The EPA classifies a major source as one which emits greater than 10 tons/yr of any one HAP or 25 tons/yr of a combination of HAPs. HAP emissions are determined from a combination of concentration and waste gas flow. For example, a waste gas stream at a flow rate of 5,000 scfm must contain 50ppm of acetone to be classified as a major source. However, if the flow rate is 25,000 scfm, a concentration of only 10ppm would qualify this waste gas as a major source.
Previous to MACT standards, waste gases containing low concentrations of VOC were not regulated.
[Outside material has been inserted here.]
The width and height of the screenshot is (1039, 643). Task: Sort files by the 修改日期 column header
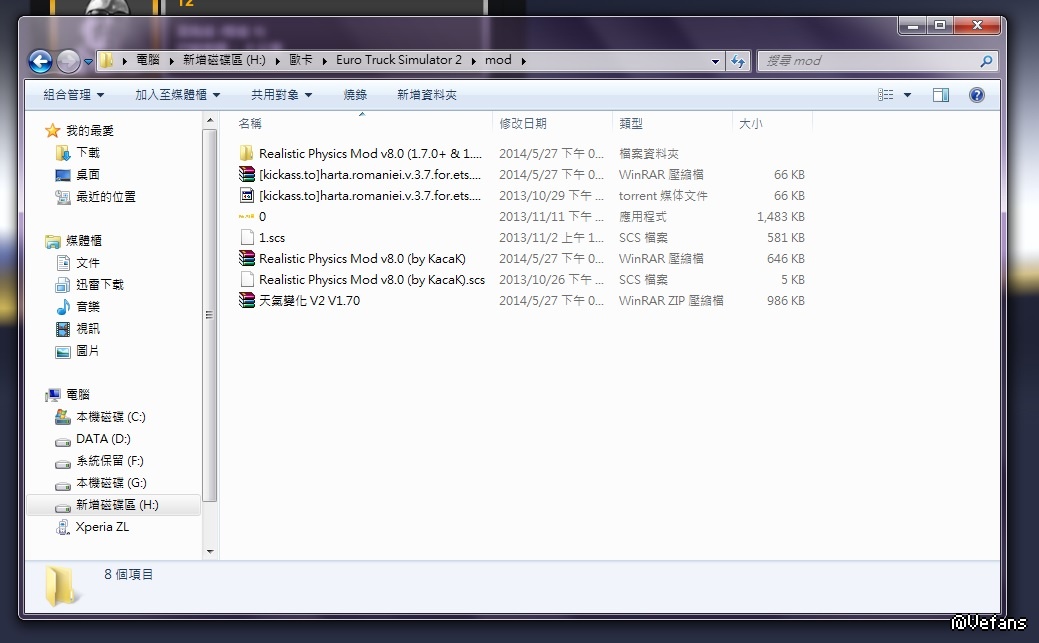tap(523, 123)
However, waste gas streams that contain low concentrations may now be regulated if the volume of gas is high.
Most of the newly regulated streams are air streams contaminated with one or more HAPs. Examples are painting operations in the aerospace and automotive industries, drying operations in the wood products industry, and coating operations in the semiconductor industry.
In the USA the EPA estimates
that the aerospace industry alone emits more than 208,000 tons/yr of
Hazardous Air Pollutants plus an additional 145,000
tons/yr of Volatile Organic Compounds (VOCs).
VOCs will also be regulated in areas in which ozone
levels exceed National Ambient Air Quality
Standards (NMQS). Implementation of recently enacted MACT standards for the
aerospace industry are projected to cost the
industry between $16.5 and $25 billion.